Failure to follow the passenger rules pertaining to learner’s permits may result in a permit revocation of the learner’s permit.
After you have held your learner’s permit for a period of not less than one hundred and eighty days, you may then apply for a driver’s license. In order to qualify for a license you will need the following additional documentation:
A) Proof that you have attended driver training through a home training course, completed by Applicants who are trained at home by a parent, a foster parent or legal guardian, a grandparent, a spouse of a married minor applicant.
Note: Instructor must be at least 20 years of age or older and have held a license for four or more years prior to training.
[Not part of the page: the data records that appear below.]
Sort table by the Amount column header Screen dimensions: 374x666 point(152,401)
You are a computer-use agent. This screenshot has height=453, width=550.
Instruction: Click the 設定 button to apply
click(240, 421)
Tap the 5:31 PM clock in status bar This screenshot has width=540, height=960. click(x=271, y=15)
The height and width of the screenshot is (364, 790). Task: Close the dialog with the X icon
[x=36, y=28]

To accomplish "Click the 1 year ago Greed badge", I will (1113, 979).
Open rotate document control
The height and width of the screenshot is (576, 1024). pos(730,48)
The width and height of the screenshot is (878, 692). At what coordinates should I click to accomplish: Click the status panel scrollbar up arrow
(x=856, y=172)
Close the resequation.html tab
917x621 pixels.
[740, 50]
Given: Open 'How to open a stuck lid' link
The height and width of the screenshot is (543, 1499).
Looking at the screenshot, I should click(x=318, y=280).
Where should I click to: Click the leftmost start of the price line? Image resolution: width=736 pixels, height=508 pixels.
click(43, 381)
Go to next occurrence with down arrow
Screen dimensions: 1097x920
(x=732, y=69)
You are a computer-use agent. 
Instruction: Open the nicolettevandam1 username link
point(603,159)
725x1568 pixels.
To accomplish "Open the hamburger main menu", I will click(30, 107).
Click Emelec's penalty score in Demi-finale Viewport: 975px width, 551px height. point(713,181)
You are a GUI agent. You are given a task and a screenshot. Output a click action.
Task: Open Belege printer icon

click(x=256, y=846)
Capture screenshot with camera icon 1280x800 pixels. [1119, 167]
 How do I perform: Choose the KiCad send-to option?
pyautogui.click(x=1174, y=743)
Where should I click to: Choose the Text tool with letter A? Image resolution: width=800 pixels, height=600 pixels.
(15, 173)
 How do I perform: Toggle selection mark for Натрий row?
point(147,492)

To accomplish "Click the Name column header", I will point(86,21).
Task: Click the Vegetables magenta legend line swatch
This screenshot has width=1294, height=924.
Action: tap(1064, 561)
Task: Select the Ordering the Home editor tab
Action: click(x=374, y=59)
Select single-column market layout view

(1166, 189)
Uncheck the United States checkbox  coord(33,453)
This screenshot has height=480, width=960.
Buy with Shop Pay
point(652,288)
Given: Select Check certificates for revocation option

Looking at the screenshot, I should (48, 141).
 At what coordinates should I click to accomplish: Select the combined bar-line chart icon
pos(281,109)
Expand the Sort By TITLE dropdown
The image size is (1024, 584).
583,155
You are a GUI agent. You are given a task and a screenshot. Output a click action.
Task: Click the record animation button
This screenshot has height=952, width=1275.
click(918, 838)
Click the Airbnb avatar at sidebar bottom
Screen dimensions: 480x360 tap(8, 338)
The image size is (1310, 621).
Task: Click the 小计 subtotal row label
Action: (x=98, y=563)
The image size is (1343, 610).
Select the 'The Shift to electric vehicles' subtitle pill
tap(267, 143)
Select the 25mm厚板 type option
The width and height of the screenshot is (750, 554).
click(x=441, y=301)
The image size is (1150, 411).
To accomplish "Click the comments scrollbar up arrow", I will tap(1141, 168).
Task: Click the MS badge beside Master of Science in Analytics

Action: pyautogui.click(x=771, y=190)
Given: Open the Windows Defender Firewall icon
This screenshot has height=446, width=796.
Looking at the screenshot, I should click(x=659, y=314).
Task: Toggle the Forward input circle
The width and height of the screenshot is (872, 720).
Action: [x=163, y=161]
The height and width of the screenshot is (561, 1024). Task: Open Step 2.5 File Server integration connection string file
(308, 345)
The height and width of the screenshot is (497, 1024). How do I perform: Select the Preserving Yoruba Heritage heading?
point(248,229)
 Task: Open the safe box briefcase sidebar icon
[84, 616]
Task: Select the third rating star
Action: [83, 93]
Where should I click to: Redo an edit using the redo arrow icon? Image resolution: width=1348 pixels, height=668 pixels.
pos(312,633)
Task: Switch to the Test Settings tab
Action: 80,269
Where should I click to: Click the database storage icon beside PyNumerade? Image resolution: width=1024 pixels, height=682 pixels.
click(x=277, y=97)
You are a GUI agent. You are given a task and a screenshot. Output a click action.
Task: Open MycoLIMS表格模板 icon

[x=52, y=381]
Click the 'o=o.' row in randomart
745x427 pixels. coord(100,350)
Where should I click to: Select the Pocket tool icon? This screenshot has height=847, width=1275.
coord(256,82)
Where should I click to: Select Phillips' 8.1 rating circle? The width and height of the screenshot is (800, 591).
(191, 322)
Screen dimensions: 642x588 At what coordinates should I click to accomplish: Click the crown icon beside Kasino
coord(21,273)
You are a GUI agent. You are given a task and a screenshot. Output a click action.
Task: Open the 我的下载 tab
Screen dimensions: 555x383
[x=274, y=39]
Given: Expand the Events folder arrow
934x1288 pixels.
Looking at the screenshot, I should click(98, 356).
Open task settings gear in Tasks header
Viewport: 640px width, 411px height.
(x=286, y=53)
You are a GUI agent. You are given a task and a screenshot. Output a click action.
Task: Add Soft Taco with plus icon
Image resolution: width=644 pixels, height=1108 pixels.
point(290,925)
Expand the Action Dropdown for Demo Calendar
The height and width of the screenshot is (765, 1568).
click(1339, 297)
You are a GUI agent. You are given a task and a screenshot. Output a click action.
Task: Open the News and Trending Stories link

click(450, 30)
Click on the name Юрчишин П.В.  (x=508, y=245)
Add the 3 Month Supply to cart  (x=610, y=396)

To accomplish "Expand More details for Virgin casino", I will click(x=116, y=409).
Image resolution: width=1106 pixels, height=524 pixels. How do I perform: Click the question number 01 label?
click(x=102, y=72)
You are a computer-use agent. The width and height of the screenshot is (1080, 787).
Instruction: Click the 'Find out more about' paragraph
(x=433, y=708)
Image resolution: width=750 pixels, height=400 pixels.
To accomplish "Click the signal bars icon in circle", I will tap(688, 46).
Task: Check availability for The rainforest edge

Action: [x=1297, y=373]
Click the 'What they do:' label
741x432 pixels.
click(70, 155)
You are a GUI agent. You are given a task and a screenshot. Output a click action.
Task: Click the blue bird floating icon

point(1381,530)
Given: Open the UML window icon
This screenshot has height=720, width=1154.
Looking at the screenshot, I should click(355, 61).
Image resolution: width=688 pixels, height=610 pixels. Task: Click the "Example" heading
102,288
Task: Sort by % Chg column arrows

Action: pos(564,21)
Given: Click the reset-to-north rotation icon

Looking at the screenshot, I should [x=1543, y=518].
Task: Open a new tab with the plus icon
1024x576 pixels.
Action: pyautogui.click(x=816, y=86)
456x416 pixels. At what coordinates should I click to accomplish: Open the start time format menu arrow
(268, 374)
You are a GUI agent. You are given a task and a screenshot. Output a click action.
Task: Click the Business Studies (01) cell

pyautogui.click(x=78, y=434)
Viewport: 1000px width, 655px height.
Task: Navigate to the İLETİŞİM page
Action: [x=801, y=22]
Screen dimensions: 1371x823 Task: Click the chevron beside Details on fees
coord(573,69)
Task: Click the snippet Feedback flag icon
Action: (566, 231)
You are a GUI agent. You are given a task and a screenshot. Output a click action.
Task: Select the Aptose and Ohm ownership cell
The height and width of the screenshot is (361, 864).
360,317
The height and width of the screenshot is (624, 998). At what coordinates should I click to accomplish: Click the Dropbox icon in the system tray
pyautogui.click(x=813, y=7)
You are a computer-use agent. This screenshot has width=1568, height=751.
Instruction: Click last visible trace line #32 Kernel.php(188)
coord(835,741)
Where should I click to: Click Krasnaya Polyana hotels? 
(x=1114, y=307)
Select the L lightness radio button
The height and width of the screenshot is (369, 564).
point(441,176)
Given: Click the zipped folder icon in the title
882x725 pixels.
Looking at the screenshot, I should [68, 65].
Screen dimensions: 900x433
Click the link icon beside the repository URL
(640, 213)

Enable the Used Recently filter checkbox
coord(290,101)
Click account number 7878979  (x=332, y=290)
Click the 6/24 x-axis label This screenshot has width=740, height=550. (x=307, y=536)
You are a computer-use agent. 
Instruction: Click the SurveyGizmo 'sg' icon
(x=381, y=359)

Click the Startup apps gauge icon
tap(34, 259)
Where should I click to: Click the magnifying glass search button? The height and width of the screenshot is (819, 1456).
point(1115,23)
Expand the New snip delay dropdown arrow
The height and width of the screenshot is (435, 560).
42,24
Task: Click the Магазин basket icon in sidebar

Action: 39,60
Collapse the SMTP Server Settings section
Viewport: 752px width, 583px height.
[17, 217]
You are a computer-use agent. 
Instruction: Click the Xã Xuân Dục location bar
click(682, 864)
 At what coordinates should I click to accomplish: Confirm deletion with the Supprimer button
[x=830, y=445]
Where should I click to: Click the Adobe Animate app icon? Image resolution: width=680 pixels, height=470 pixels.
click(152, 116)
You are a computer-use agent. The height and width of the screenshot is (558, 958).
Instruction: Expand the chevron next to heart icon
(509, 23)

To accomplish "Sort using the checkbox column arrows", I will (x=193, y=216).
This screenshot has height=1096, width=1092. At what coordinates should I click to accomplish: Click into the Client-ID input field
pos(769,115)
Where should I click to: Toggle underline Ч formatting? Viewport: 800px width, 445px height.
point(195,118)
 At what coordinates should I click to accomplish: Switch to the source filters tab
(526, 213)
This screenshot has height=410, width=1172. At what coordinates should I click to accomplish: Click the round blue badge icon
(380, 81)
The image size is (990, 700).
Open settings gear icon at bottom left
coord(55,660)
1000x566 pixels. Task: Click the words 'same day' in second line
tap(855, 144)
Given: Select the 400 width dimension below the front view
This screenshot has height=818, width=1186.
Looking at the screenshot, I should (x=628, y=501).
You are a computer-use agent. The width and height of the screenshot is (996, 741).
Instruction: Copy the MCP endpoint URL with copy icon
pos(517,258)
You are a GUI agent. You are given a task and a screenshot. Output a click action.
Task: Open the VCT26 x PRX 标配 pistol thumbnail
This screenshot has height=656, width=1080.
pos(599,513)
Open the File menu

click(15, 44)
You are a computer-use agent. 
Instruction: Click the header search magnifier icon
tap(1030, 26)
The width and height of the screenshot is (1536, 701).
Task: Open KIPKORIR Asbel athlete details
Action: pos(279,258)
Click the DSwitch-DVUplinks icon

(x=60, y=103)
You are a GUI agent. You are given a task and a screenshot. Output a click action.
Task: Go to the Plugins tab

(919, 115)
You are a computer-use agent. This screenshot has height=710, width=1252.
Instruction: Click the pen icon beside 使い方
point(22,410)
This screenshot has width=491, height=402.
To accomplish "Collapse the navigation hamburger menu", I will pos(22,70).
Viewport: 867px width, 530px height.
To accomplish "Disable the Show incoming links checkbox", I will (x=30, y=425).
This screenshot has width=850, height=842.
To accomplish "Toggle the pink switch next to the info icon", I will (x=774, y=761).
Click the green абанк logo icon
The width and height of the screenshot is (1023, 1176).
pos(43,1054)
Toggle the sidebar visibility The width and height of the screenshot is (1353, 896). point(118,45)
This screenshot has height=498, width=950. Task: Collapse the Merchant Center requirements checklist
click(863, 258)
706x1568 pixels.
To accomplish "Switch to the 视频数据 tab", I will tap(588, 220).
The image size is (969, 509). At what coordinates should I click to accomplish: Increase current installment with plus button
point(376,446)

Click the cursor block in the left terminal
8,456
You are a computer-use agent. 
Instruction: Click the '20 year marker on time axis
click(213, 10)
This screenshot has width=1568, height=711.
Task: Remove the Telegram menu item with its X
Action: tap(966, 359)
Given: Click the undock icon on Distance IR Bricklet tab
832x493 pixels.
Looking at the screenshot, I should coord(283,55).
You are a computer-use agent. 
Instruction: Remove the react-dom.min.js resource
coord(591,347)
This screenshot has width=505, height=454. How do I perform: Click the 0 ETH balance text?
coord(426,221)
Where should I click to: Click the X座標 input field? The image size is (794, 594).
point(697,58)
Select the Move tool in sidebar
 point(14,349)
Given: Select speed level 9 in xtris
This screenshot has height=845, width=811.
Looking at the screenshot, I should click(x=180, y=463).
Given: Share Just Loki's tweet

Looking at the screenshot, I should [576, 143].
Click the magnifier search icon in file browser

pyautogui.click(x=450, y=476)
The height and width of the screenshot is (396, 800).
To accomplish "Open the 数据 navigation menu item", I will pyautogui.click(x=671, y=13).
This training must include at least twenty two hours of course study as well as twenty hours behind the wheel.
Home-trained applicants must also show evidence of completing an eight hour course that includes a minimum of four hours on:
- the nature and the medical, biological and physiological effects of alcohol and drugs and their impact safe operation of a motor vehicle.
- the dangers associated with the operation of a motor vehicle after the consumption of alcohol or drugs and associated motor vehicle violations.
- Your learner’s permit showing that it is at least one hundred and eighty days old, or one hundred and twenty days if you completed a driver training school by other methods than home training.
- A recent photograph of you not wearing a hood, hat or dark glasses (you will not get this photo back).
- Verification of your residential address (not a post office box).
- Certified birth certificate, passport and one additional form of identification as previously identified.
- A properly registered and insured vehicle that I appropriate for you to take your driving test as well as the registration and insurance certificates.
- And the fees that are due to the Registry of Motor Vehicles in cash, money order, bank check or personal check payable to the DMV and not drawn on a foreign bank.